Ampelschaltungen werden verändert, Baustelle wird beendet
„Die Umleitungsstrecken sind überlastet“, erklärt Marit Schulte-Zakotnik, Pressesprecherin der Stadt Lüdenscheid. Doch momentan ließe sich vonseiten der Stadt wenig machen. Für die nächsten Tage sollen die Ampelschaltungen der Hauptumleitungsstrecken verlängert werden, um diese zu entlasten. Die Baustelle auf der Heedfelder Straße wird kurzfristig beendet und weitere geplante Baustellen verschoben. In der nächsten Woche sollen die Maßnahmen weiter auf die aktuelle Situation und die Ergebnisse angepasst werden.
Am Freitag hilft das noch nicht. „Sch...ße“, sei das alles, sagt ein Mann, der für eine Reinigungsfirma unterwegs nach Hagen ist. Normalerweise wäre er jetzt schon bei seinem Termin. Für die vier Kilometer zur Autobahnauffahrt wird er noch 45 Minuten brauchen.
Viereinhalb Stunden Verspätung auf 140 Kilometern Fahrt
Hinter ihm ein Lkw. Seine Route nach Essen betrug 140 Kilometer, als er losfuhr. Die Hälfte hat er schon. Verspätung: viereinhalb Stunden, sagt sein Navi.

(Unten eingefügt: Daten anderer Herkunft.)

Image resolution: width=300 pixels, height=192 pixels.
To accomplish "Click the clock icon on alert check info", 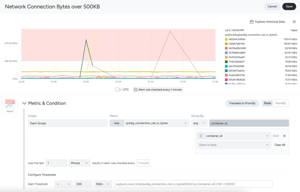I will 136,90.
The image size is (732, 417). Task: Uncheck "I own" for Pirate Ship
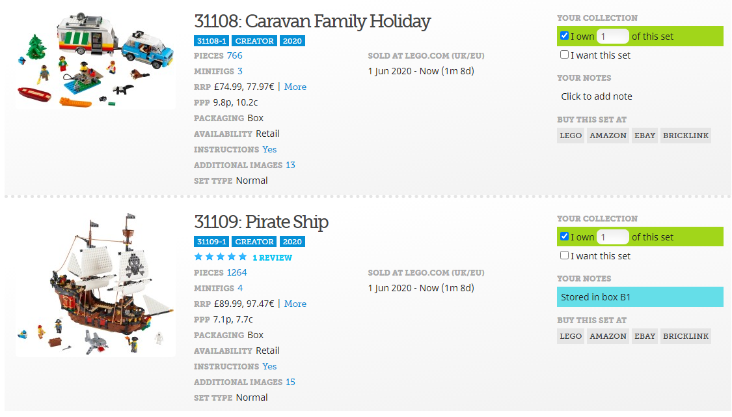(x=564, y=237)
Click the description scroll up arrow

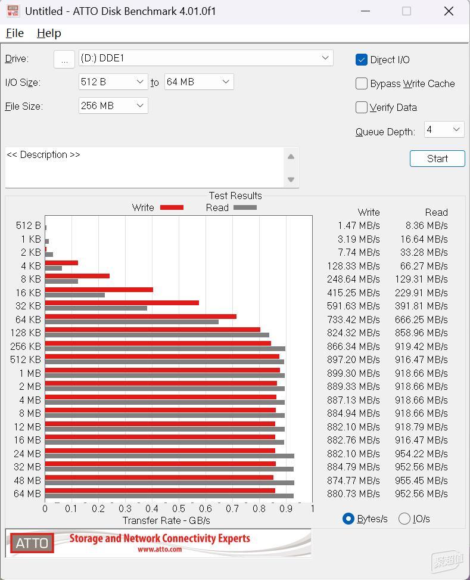(291, 156)
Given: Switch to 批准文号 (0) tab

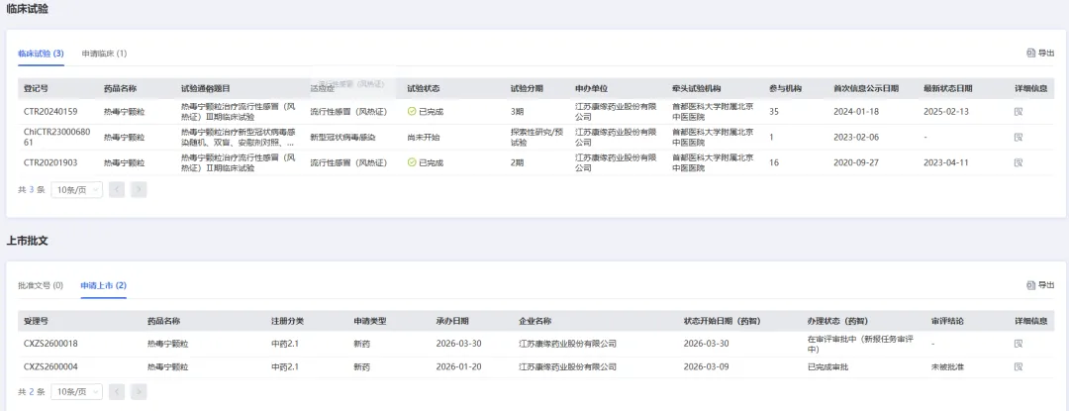Looking at the screenshot, I should point(41,285).
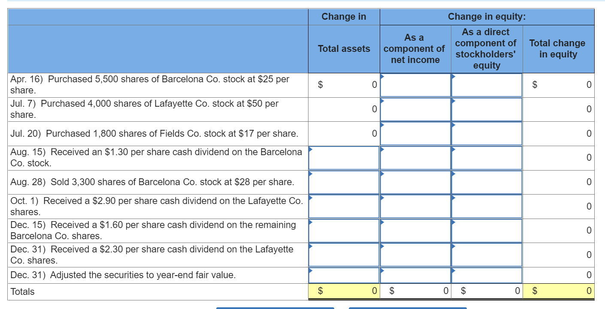Viewport: 605px width, 309px height.
Task: Open dropdown marker in Jul. 20 equity cell
Action: [x=453, y=124]
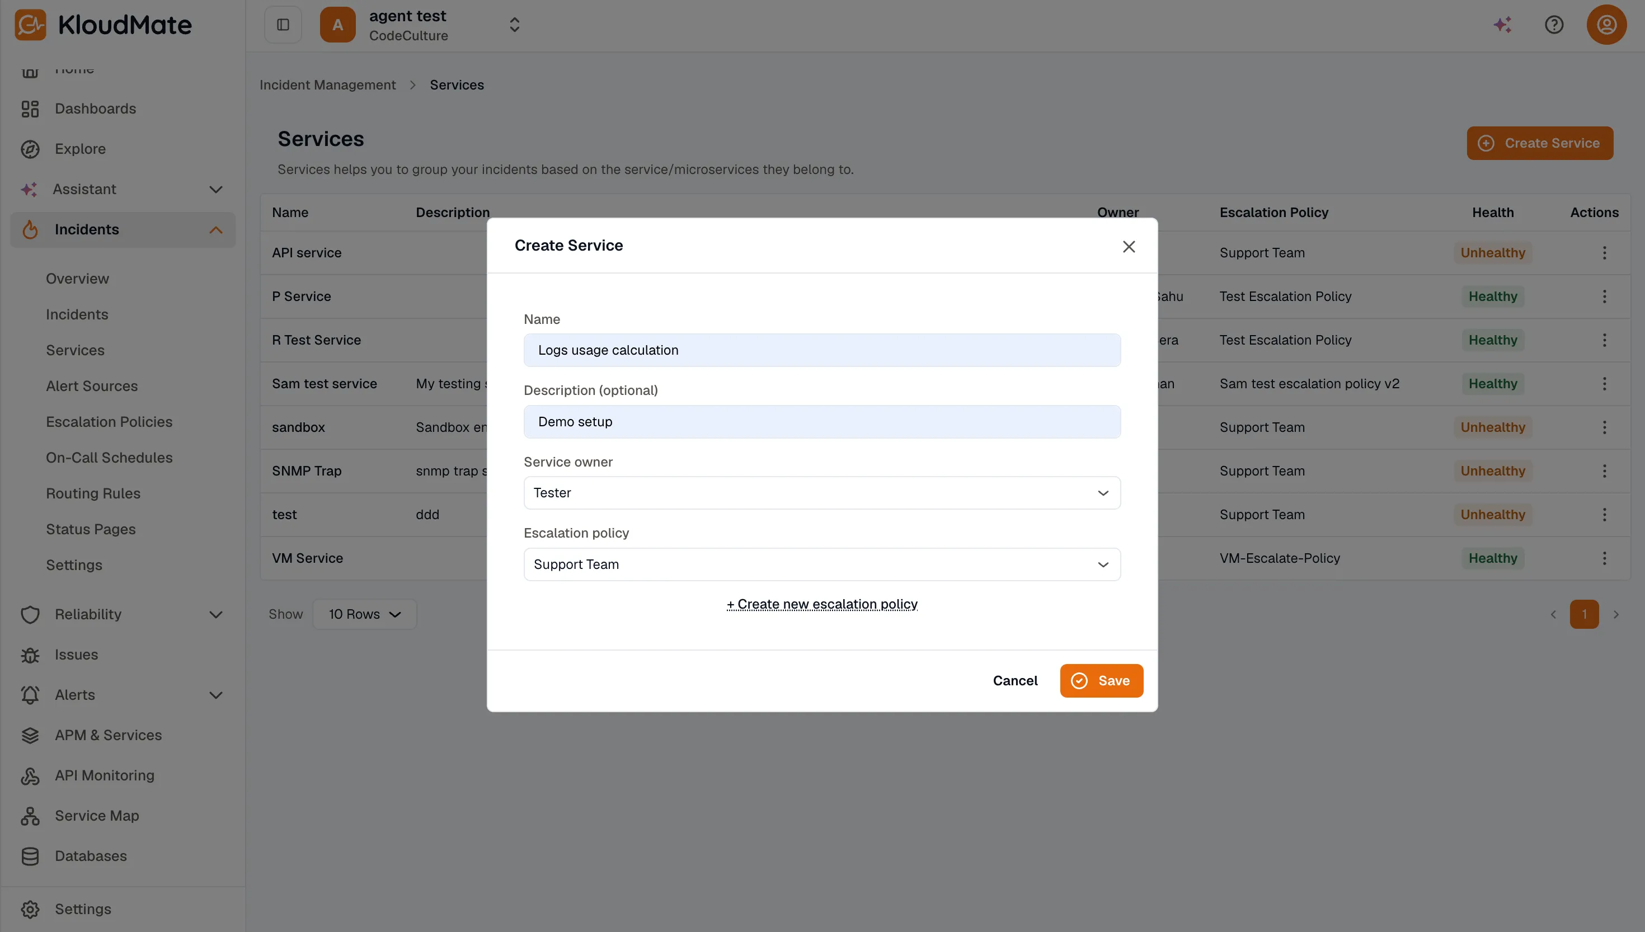Open the help question mark icon
This screenshot has height=932, width=1645.
pyautogui.click(x=1554, y=24)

Hinter ihm ein Mann, der nur ins Fitnessstudio will. Auf dem Weg, den er sonst nimmt, drehte er – kein Durchkommen. Nun steht er hier. Er trägt es mit Fassung.

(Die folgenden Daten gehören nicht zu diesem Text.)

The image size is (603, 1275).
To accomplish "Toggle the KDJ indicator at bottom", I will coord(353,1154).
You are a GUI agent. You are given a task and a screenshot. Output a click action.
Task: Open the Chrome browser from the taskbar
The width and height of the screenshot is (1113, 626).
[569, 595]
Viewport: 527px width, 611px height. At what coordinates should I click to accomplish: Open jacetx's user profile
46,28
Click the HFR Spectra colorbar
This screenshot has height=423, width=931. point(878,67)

Den Verantwortlichen bei der neuen Autobahn GmbH ist die extreme Belastung durchaus bewusst. Vom „Supergau“ für die Anwohner sprach die Direktorin von Autobahn Westfalen, Elfriede Sauerwein-Braksiek am Freitagmittag bei einer ersten Zwischenbilanz zum Brückenschaden.
Dimensionen wie an der Leverkusener Brücke? „Dann können wir uns warm anziehen“
Klaus Gräbener, Chef der Industrie- und Handelskammer Siegen mit vielen Unternehmen, die auf Transporte von Süd nach Nord und umgekehrt angewiesen sind, sprach von einer „bösen Weihnachtsüberraschung. Es ist ganz bitter für die Menschen in Lüdenscheid.“ Aus Kammersicht gehe trotz allem „Sicherheit vor Schnelligkeit“ bei den Überprüfungen. Allerdings: „Wenn es Dimensionen wie bei der Leverkusener Brücke annimmt, dann können wir uns warm anziehen“, sagt Gräbener.
Ein weiteres Problem für die Pendler ist, dass durch die Flut im Sommer die Schienenverbindung zwischen Lüdenscheid und Hagen weiterhin noch nicht funktioniert und der Schienenersatzverkehr per Bus nun auch im Stau stehen dürfte.